- _Pixel coordinate grounding data_

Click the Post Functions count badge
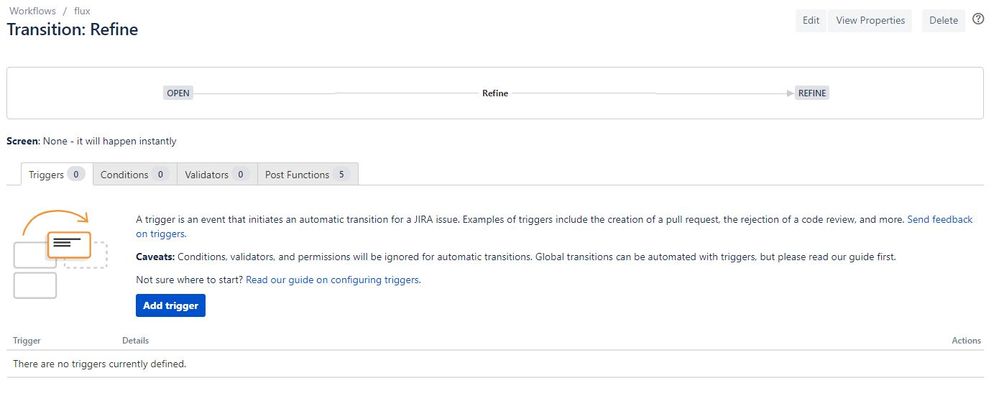The height and width of the screenshot is (401, 999). click(x=341, y=174)
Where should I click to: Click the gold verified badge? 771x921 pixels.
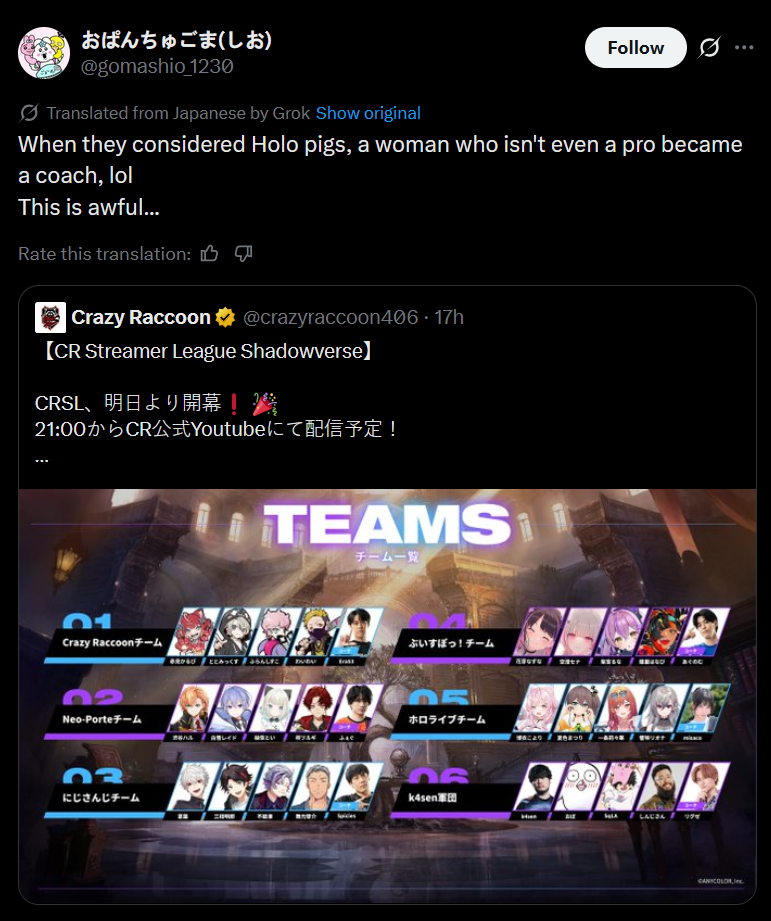pyautogui.click(x=225, y=318)
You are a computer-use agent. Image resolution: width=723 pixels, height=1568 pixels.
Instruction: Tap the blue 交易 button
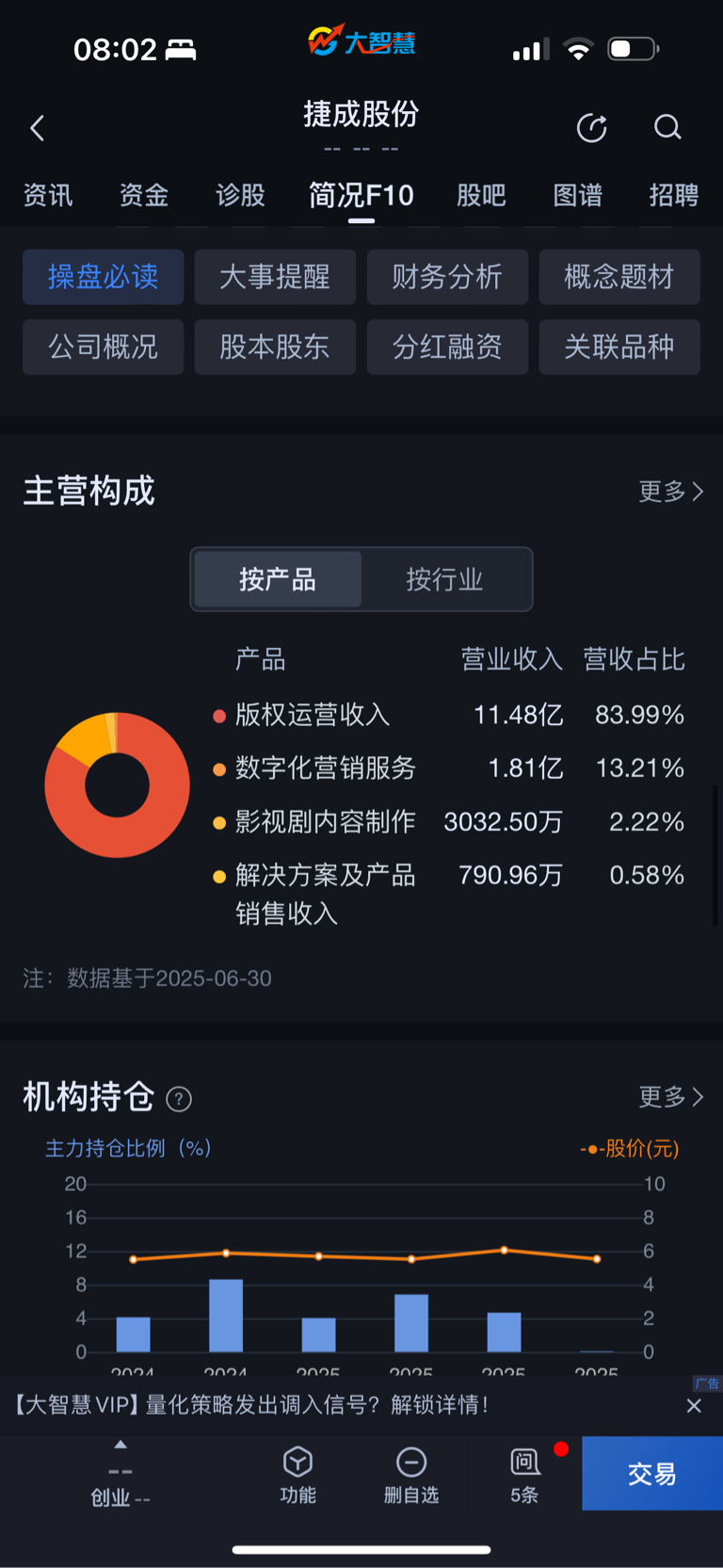652,1474
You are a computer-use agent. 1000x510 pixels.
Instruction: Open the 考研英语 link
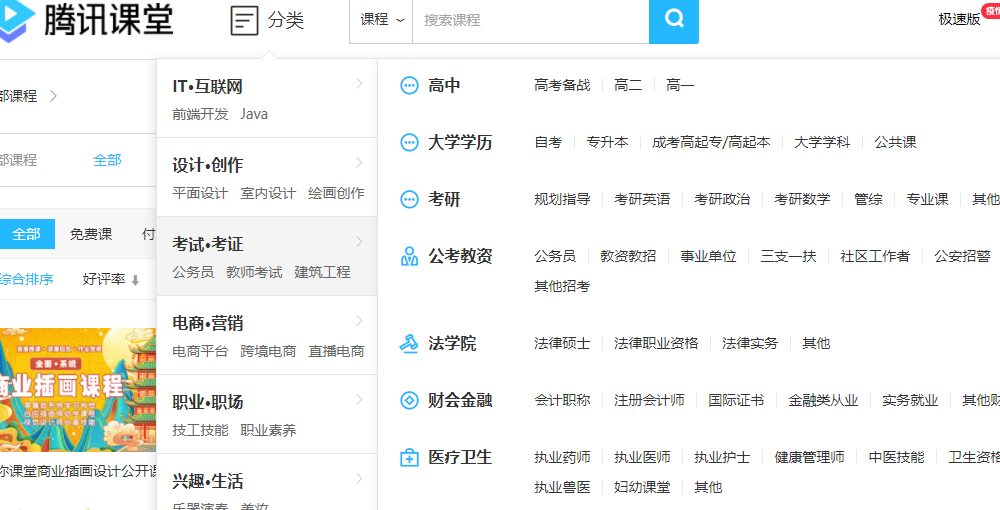642,200
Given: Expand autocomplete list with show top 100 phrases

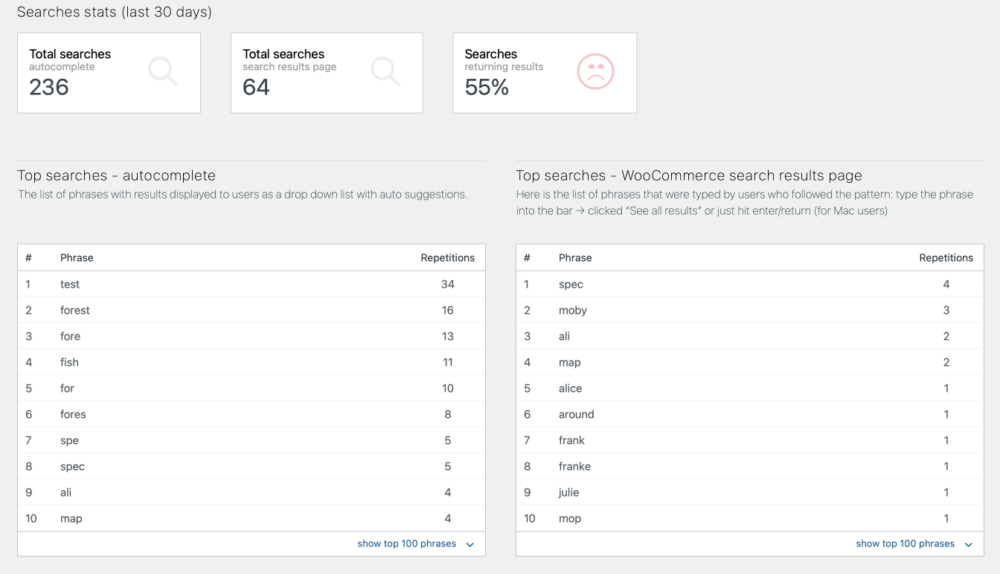Looking at the screenshot, I should click(x=406, y=544).
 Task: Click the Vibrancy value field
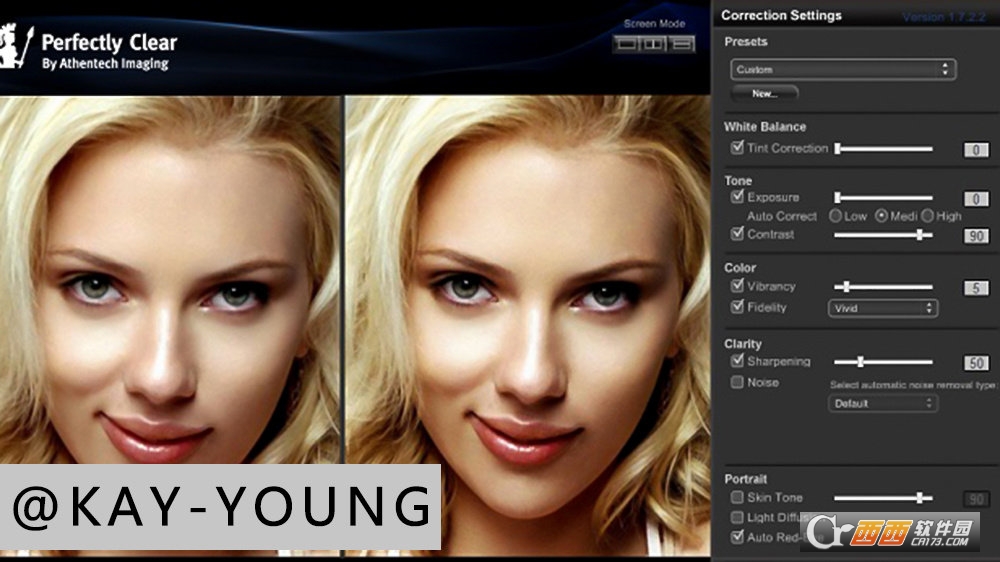tap(975, 288)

- _PROBLEM TO WORK ON_
Starting at the line containing "Where should I" and stopping at the line containing "You are a computer-use agent. 1000x510", output each line exactly as it appears above. Leave out the pictures.

- _ANSWER TO THE EXERCISE_
Where should I click to: Click the gold verified badge? 771x921 pixels.
pyautogui.click(x=225, y=318)
You are a computer-use agent. Image resolution: width=723 pixels, height=1568 pixels.
Instruction: Tap the blue 交易 button
652,1474
You are a computer-use agent. 1000x510 pixels.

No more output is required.